• [WHAT THIS TASK INVOLVES] An exact reproduction of all the entries is the expected answer.

[Opening RECORDS FOR THE TASK section]

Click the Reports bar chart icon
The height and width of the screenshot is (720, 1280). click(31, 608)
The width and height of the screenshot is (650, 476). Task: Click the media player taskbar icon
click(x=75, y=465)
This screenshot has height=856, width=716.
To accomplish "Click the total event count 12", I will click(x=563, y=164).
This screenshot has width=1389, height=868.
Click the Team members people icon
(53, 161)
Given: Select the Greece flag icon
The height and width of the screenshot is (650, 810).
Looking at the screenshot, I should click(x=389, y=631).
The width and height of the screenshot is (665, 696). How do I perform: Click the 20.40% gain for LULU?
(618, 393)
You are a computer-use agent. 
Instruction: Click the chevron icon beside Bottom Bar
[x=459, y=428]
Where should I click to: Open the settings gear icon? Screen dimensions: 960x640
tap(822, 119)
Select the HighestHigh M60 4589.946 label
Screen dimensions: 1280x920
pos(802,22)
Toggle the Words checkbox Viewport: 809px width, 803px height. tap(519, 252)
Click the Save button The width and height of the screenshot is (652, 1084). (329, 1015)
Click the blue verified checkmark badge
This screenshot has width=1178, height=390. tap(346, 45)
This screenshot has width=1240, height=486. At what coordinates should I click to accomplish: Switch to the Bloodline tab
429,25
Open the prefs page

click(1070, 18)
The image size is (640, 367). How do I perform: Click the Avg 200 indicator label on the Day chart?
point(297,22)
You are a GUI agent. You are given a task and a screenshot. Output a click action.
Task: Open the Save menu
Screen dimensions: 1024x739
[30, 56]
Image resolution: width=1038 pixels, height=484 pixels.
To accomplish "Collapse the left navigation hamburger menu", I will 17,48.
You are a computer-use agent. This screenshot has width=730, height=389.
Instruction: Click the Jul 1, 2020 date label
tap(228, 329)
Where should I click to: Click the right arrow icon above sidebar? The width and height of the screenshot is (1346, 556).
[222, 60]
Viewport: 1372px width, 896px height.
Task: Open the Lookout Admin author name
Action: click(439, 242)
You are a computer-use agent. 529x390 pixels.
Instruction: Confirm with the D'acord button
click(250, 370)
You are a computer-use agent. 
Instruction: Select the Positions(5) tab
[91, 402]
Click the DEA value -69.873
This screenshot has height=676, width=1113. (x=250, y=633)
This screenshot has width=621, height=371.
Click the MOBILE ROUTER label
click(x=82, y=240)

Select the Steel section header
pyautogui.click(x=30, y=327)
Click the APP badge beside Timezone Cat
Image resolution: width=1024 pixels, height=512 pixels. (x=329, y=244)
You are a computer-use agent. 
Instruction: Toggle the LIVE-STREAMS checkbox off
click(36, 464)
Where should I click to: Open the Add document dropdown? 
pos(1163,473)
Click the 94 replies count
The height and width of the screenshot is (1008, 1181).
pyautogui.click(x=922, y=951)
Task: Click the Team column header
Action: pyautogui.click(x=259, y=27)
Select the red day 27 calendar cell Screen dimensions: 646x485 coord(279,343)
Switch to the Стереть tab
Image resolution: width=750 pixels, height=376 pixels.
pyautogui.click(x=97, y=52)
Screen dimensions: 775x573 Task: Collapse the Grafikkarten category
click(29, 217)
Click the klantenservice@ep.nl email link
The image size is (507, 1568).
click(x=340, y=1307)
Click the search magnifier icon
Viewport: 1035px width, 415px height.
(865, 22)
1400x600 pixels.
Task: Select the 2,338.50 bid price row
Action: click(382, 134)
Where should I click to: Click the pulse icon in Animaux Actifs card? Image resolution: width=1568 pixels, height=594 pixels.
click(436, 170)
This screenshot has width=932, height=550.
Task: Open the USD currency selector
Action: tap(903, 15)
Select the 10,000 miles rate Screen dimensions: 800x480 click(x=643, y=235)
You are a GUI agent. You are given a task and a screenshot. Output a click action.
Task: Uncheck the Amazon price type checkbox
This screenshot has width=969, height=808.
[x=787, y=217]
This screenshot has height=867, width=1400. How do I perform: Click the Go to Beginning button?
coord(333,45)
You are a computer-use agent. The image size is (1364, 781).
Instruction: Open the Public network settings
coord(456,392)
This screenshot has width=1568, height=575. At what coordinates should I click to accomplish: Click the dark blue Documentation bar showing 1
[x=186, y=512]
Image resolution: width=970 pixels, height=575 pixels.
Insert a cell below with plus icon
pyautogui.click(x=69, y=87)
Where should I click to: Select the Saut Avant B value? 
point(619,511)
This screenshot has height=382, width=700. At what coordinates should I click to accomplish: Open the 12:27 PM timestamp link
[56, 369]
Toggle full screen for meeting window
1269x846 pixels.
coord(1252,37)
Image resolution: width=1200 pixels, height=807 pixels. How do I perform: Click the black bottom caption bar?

[Closing RECORDS FOR THE TASK section]

• [OUTPUT]
Click the Reports bar chart icon
The height and width of the screenshot is (720, 1280). click(31, 608)
The width and height of the screenshot is (650, 476). Task: Click the media player taskbar icon
click(x=75, y=465)
This screenshot has height=856, width=716.
To accomplish "Click the total event count 12", I will click(x=563, y=164).
This screenshot has width=1389, height=868.
Click the Team members people icon
(53, 161)
Given: Select the Greece flag icon
The height and width of the screenshot is (650, 810).
Looking at the screenshot, I should click(x=389, y=631).
The width and height of the screenshot is (665, 696). How do I perform: Click the 20.40% gain for LULU?
(618, 393)
You are a computer-use agent. 
Instruction: Click the chevron icon beside Bottom Bar
[x=459, y=428]
Where should I click to: Open the settings gear icon? Screen dimensions: 960x640
tap(822, 119)
Select the HighestHigh M60 4589.946 label
Screen dimensions: 1280x920
pos(802,22)
Toggle the Words checkbox Viewport: 809px width, 803px height. tap(519, 252)
Click the Save button The width and height of the screenshot is (652, 1084). (329, 1015)
Click the blue verified checkmark badge
This screenshot has width=1178, height=390. tap(346, 45)
This screenshot has width=1240, height=486. At what coordinates should I click to accomplish: Switch to the Bloodline tab
429,25
Open the prefs page

click(1070, 18)
The image size is (640, 367). How do I perform: Click the Avg 200 indicator label on the Day chart?
point(297,22)
You are a GUI agent. You are given a task and a screenshot. Output a click action.
Task: Open the Save menu
Screen dimensions: 1024x739
[30, 56]
Image resolution: width=1038 pixels, height=484 pixels.
To accomplish "Collapse the left navigation hamburger menu", I will 17,48.
You are a computer-use agent. This screenshot has width=730, height=389.
Instruction: Click the Jul 1, 2020 date label
tap(228, 329)
Where should I click to: Click the right arrow icon above sidebar? The width and height of the screenshot is (1346, 556).
[222, 60]
Viewport: 1372px width, 896px height.
Task: Open the Lookout Admin author name
Action: click(439, 242)
You are a computer-use agent. 529x390 pixels.
Instruction: Confirm with the D'acord button
click(250, 370)
You are a computer-use agent. 
Instruction: Select the Positions(5) tab
[91, 402]
Click the DEA value -69.873
This screenshot has height=676, width=1113. (x=250, y=633)
This screenshot has width=621, height=371.
Click the MOBILE ROUTER label
click(x=82, y=240)

Select the Steel section header
pyautogui.click(x=30, y=327)
Click the APP badge beside Timezone Cat
Image resolution: width=1024 pixels, height=512 pixels. (x=329, y=244)
You are a computer-use agent. 
Instruction: Toggle the LIVE-STREAMS checkbox off
click(36, 464)
Where should I click to: Open the Add document dropdown? 
pos(1163,473)
Click the 94 replies count
The height and width of the screenshot is (1008, 1181).
pyautogui.click(x=922, y=951)
Task: Click the Team column header
Action: pyautogui.click(x=259, y=27)
Select the red day 27 calendar cell Screen dimensions: 646x485 coord(279,343)
Switch to the Стереть tab
Image resolution: width=750 pixels, height=376 pixels.
pyautogui.click(x=97, y=52)
Screen dimensions: 775x573 Task: Collapse the Grafikkarten category
click(29, 217)
Click the klantenservice@ep.nl email link
The image size is (507, 1568).
click(x=340, y=1307)
Click the search magnifier icon
Viewport: 1035px width, 415px height.
(865, 22)
1400x600 pixels.
Task: Select the 2,338.50 bid price row
Action: click(382, 134)
Where should I click to: Click the pulse icon in Animaux Actifs card? Image resolution: width=1568 pixels, height=594 pixels.
click(436, 170)
This screenshot has width=932, height=550.
Task: Open the USD currency selector
Action: tap(903, 15)
Select the 10,000 miles rate Screen dimensions: 800x480 click(x=643, y=235)
You are a GUI agent. You are given a task and a screenshot. Output a click action.
Task: Uncheck the Amazon price type checkbox
This screenshot has width=969, height=808.
[x=787, y=217]
This screenshot has height=867, width=1400. How do I perform: Click the Go to Beginning button?
coord(333,45)
You are a computer-use agent. The image size is (1364, 781).
Instruction: Open the Public network settings
coord(456,392)
This screenshot has width=1568, height=575. At what coordinates should I click to accomplish: Click the dark blue Documentation bar showing 1
[x=186, y=512]
Image resolution: width=970 pixels, height=575 pixels.
Insert a cell below with plus icon
pyautogui.click(x=69, y=87)
Where should I click to: Select the Saut Avant B value? 
point(619,511)
This screenshot has height=382, width=700. At what coordinates should I click to accomplish: Open the 12:27 PM timestamp link
[56, 369]
Toggle full screen for meeting window
1269x846 pixels.
coord(1252,37)
Image resolution: width=1200 pixels, height=807 pixels. How do I perform: Click the black bottom caption bar?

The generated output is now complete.